I asked Riley what she thought and she said getting a dog sounded stupid. It hurt a bit but I definitely agree.
I've been seeing Riley a lot lately, and she's started tracking me down at lunchtimes too which means a lot. She has other friends, she's a girl after all, but I'm always one of her priorities. She tells me every day that she's here for me, even though she's really forthright sometimes. We don't fight a lot, but it bothers me when we do.

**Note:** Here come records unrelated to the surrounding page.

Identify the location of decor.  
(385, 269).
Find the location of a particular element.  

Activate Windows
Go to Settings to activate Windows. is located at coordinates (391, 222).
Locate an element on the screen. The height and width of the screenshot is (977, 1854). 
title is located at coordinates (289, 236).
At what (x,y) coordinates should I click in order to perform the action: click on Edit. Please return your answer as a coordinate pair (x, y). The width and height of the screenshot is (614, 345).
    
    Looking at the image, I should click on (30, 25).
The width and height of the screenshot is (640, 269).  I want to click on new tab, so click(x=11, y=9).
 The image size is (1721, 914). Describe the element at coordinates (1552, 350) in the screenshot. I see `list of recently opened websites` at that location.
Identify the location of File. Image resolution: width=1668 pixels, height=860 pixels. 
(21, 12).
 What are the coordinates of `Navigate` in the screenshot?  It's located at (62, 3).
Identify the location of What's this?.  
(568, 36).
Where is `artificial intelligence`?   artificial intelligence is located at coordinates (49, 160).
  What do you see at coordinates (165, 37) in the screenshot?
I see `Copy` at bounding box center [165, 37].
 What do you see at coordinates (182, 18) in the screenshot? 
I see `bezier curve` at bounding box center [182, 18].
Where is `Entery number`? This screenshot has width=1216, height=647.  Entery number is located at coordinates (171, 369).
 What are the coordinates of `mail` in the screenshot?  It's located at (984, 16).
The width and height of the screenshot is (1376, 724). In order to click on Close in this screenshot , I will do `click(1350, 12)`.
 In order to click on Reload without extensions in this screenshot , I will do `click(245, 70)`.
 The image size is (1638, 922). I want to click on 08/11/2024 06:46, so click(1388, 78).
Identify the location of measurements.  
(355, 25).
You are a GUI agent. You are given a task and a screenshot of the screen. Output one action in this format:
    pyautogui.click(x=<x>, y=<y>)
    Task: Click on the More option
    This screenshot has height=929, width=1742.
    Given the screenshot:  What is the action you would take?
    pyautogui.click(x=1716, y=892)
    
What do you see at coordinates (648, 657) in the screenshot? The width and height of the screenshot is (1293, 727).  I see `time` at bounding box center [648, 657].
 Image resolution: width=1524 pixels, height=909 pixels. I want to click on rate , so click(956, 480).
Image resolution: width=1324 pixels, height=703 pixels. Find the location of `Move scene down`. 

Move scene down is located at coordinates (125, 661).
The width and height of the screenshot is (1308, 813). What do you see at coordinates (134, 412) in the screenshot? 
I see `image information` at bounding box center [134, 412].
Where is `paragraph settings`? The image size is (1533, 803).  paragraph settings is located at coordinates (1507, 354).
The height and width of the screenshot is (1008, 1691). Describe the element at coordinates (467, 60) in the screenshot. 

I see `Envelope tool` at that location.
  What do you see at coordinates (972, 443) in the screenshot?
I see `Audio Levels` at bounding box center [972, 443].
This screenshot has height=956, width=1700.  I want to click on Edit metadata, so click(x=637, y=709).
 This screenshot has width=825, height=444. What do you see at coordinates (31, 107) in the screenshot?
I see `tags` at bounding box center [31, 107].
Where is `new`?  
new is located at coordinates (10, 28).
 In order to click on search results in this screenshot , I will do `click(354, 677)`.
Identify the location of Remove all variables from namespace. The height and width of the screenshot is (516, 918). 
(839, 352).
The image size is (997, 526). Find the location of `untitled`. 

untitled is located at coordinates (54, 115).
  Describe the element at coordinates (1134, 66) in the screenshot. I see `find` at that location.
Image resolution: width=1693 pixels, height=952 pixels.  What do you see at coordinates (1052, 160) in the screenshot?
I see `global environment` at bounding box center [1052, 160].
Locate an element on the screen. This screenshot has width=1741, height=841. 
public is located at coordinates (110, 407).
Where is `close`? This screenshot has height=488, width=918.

I don't know whether I can class her as one of my friends just yet.
Maybe I'll ask her about it tomorrow.
Riley cropped up a lot in Harley's diary entries, which was unsettling since Bluebell knew she was dead. A part of her wondered whether there were people out there who thought she was dead, or at the very least assumed she wasn't coming home.
Did Harley still grieve over Riley?
Her name had seldom been mentioned to Bluebell's face.
Though Bluebell was tempted to read the next entry, she didn't fancy being trapped in a rigid cycle of reading page after page just to find out what happened next. It wasn't a novel, it was an autobiographical account of everything that'd happened in Harley's life up to now. Getting hooked because of the story would feel wrong and selfish - Bluebell only wanted to read the diary when she felt as though she could, and she'd never read more than three pages at once.
She'd successfully distracted herself from the task at hand.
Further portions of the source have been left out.